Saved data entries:

○ ○ ○ ○

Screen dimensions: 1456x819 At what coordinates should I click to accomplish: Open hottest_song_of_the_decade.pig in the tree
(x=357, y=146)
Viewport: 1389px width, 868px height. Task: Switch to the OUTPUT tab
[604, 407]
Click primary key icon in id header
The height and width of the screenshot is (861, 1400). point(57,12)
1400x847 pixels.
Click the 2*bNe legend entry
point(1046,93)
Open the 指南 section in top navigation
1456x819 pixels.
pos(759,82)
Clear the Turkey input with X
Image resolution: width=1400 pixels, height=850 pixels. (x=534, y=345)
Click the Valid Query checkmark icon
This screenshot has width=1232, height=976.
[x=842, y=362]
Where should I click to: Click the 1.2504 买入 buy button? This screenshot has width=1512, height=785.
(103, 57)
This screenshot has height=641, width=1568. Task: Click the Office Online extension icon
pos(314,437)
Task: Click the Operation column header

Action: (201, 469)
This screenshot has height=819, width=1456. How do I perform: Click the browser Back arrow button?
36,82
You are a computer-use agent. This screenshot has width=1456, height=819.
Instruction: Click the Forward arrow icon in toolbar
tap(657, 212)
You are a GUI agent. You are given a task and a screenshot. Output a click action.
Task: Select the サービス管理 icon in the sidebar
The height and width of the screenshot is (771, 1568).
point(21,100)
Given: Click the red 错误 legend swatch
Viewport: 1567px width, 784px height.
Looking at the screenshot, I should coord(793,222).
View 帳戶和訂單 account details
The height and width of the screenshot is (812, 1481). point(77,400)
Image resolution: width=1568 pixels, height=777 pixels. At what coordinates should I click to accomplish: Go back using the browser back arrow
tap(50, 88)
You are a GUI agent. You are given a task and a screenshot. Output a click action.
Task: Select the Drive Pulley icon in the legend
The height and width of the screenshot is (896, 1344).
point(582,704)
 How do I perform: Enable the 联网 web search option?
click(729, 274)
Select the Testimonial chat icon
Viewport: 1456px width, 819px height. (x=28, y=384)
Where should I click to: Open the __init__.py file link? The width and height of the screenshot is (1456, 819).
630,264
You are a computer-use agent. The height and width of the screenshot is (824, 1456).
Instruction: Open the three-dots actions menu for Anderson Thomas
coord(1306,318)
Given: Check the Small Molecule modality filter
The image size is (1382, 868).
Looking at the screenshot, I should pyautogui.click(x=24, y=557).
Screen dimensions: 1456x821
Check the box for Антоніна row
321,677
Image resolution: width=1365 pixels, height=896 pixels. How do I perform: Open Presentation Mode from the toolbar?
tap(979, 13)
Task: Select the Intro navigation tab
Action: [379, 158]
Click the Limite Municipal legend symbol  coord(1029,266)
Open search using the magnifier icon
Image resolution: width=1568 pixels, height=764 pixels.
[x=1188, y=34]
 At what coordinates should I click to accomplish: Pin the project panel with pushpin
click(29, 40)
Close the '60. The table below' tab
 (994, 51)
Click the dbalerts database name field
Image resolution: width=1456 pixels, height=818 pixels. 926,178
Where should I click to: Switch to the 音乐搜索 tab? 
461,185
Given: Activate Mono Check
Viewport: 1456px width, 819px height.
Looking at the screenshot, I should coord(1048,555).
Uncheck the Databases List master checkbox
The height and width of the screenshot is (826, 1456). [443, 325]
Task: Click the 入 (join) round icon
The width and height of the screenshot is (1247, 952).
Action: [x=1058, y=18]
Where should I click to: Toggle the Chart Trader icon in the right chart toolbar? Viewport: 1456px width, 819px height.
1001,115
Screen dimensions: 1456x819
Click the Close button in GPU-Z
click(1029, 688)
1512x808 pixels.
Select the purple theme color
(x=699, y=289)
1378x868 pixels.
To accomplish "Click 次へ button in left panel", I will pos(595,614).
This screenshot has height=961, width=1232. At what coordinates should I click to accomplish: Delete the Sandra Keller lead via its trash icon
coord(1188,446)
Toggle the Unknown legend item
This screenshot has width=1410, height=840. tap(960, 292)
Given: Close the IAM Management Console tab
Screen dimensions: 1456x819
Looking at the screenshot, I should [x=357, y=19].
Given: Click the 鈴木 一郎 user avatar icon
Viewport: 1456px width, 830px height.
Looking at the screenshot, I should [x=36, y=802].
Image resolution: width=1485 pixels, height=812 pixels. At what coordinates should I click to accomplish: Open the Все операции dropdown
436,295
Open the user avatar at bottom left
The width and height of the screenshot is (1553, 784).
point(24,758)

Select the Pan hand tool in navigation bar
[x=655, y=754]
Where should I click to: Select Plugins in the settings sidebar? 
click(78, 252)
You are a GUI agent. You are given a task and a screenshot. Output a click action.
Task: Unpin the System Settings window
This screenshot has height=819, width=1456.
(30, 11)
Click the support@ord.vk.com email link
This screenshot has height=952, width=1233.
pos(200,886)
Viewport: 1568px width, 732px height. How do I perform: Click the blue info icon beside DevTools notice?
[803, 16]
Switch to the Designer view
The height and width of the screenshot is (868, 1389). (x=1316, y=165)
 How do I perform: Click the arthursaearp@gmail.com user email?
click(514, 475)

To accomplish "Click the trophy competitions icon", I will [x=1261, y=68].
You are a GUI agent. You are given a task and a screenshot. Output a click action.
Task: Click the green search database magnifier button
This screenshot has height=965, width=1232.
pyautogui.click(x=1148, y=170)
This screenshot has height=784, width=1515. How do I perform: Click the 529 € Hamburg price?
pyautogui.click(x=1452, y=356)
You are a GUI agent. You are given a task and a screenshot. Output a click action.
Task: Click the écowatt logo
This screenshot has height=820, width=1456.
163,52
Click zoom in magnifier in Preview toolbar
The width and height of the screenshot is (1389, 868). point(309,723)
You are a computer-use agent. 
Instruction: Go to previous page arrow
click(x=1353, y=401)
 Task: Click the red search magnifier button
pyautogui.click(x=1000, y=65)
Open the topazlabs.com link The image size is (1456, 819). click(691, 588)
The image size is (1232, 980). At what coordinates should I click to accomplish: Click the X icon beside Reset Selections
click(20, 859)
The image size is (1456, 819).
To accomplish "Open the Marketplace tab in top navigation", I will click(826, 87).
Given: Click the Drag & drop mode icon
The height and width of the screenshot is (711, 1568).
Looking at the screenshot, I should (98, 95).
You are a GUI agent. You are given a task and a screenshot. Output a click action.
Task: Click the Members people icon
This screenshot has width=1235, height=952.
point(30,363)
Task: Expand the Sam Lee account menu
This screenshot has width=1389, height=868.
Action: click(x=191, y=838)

○ ○ ○ ○

WHAT YOU NEED TO DO -
Send back every entry precisely as given.

ANSWER -
Screen dimensions: 1456x819 At what coordinates should I click to accomplish: Open hottest_song_of_the_decade.pig in the tree
(x=357, y=146)
Viewport: 1389px width, 868px height. Task: Switch to the OUTPUT tab
[604, 407]
Click primary key icon in id header
The height and width of the screenshot is (861, 1400). point(57,12)
1400x847 pixels.
Click the 2*bNe legend entry
point(1046,93)
Open the 指南 section in top navigation
1456x819 pixels.
pos(759,82)
Clear the Turkey input with X
Image resolution: width=1400 pixels, height=850 pixels. (x=534, y=345)
Click the Valid Query checkmark icon
This screenshot has width=1232, height=976.
[x=842, y=362]
Where should I click to: Click the 1.2504 买入 buy button? This screenshot has width=1512, height=785.
(103, 57)
This screenshot has height=641, width=1568. Task: Click the Office Online extension icon
pos(314,437)
Task: Click the Operation column header

Action: (201, 469)
This screenshot has height=819, width=1456. How do I perform: Click the browser Back arrow button?
36,82
You are a computer-use agent. This screenshot has width=1456, height=819.
Instruction: Click the Forward arrow icon in toolbar
tap(657, 212)
You are a GUI agent. You are given a task and a screenshot. Output a click action.
Task: Select the サービス管理 icon in the sidebar
The height and width of the screenshot is (771, 1568).
point(21,100)
Given: Click the red 错误 legend swatch
Viewport: 1567px width, 784px height.
Looking at the screenshot, I should coord(793,222).
View 帳戶和訂單 account details
The height and width of the screenshot is (812, 1481). point(77,400)
Image resolution: width=1568 pixels, height=777 pixels. At what coordinates should I click to accomplish: Go back using the browser back arrow
tap(50, 88)
You are a GUI agent. You are given a task and a screenshot. Output a click action.
Task: Select the Drive Pulley icon in the legend
The height and width of the screenshot is (896, 1344).
point(582,704)
 How do I perform: Enable the 联网 web search option?
click(729, 274)
Select the Testimonial chat icon
Viewport: 1456px width, 819px height. (x=28, y=384)
Where should I click to: Open the __init__.py file link? The width and height of the screenshot is (1456, 819).
630,264
You are a computer-use agent. The height and width of the screenshot is (824, 1456).
Instruction: Open the three-dots actions menu for Anderson Thomas
coord(1306,318)
Given: Check the Small Molecule modality filter
The image size is (1382, 868).
Looking at the screenshot, I should pyautogui.click(x=24, y=557).
Screen dimensions: 1456x821
Check the box for Антоніна row
321,677
Image resolution: width=1365 pixels, height=896 pixels. How do I perform: Open Presentation Mode from the toolbar?
tap(979, 13)
Task: Select the Intro navigation tab
Action: [379, 158]
Click the Limite Municipal legend symbol  coord(1029,266)
Open search using the magnifier icon
Image resolution: width=1568 pixels, height=764 pixels.
[x=1188, y=34]
 At what coordinates should I click to accomplish: Pin the project panel with pushpin
click(29, 40)
Close the '60. The table below' tab
 (994, 51)
Click the dbalerts database name field
Image resolution: width=1456 pixels, height=818 pixels. 926,178
Where should I click to: Switch to the 音乐搜索 tab? 
461,185
Given: Activate Mono Check
Viewport: 1456px width, 819px height.
Looking at the screenshot, I should coord(1048,555).
Uncheck the Databases List master checkbox
The height and width of the screenshot is (826, 1456). [443, 325]
Task: Click the 入 (join) round icon
The width and height of the screenshot is (1247, 952).
Action: [x=1058, y=18]
Where should I click to: Toggle the Chart Trader icon in the right chart toolbar? Viewport: 1456px width, 819px height.
1001,115
Screen dimensions: 1456x819
Click the Close button in GPU-Z
click(1029, 688)
1512x808 pixels.
Select the purple theme color
(x=699, y=289)
1378x868 pixels.
To accomplish "Click 次へ button in left panel", I will pos(595,614).
This screenshot has height=961, width=1232. At what coordinates should I click to accomplish: Delete the Sandra Keller lead via its trash icon
coord(1188,446)
Toggle the Unknown legend item
This screenshot has width=1410, height=840. tap(960, 292)
Given: Close the IAM Management Console tab
Screen dimensions: 1456x819
Looking at the screenshot, I should [x=357, y=19].
Given: Click the 鈴木 一郎 user avatar icon
Viewport: 1456px width, 830px height.
Looking at the screenshot, I should [x=36, y=802].
Image resolution: width=1485 pixels, height=812 pixels. At what coordinates should I click to accomplish: Open the Все операции dropdown
436,295
Open the user avatar at bottom left
The width and height of the screenshot is (1553, 784).
point(24,758)

Select the Pan hand tool in navigation bar
[x=655, y=754]
Where should I click to: Select Plugins in the settings sidebar? 
click(78, 252)
You are a GUI agent. You are given a task and a screenshot. Output a click action.
Task: Unpin the System Settings window
This screenshot has height=819, width=1456.
(30, 11)
Click the support@ord.vk.com email link
This screenshot has height=952, width=1233.
pos(200,886)
Viewport: 1568px width, 732px height. How do I perform: Click the blue info icon beside DevTools notice?
[803, 16]
Switch to the Designer view
The height and width of the screenshot is (868, 1389). (x=1316, y=165)
 How do I perform: Click the arthursaearp@gmail.com user email?
click(514, 475)

To accomplish "Click the trophy competitions icon", I will [x=1261, y=68].
You are a GUI agent. You are given a task and a screenshot. Output a click action.
Task: Click the green search database magnifier button
This screenshot has height=965, width=1232.
pyautogui.click(x=1148, y=170)
This screenshot has height=784, width=1515. How do I perform: Click the 529 € Hamburg price?
pyautogui.click(x=1452, y=356)
You are a GUI agent. You are given a task and a screenshot. Output a click action.
Task: Click the écowatt logo
This screenshot has height=820, width=1456.
163,52
Click zoom in magnifier in Preview toolbar
The width and height of the screenshot is (1389, 868). point(309,723)
You are a computer-use agent. 
Instruction: Go to previous page arrow
click(x=1353, y=401)
 Task: Click the red search magnifier button
pyautogui.click(x=1000, y=65)
Open the topazlabs.com link The image size is (1456, 819). click(691, 588)
The image size is (1232, 980). At what coordinates should I click to accomplish: Click the X icon beside Reset Selections
click(20, 859)
The image size is (1456, 819).
To accomplish "Open the Marketplace tab in top navigation", I will click(826, 87).
Given: Click the Drag & drop mode icon
The height and width of the screenshot is (711, 1568).
Looking at the screenshot, I should (98, 95).
You are a GUI agent. You are given a task and a screenshot. Output a click action.
Task: Click the Members people icon
This screenshot has width=1235, height=952.
point(30,363)
Task: Expand the Sam Lee account menu
This screenshot has width=1389, height=868.
Action: click(x=191, y=838)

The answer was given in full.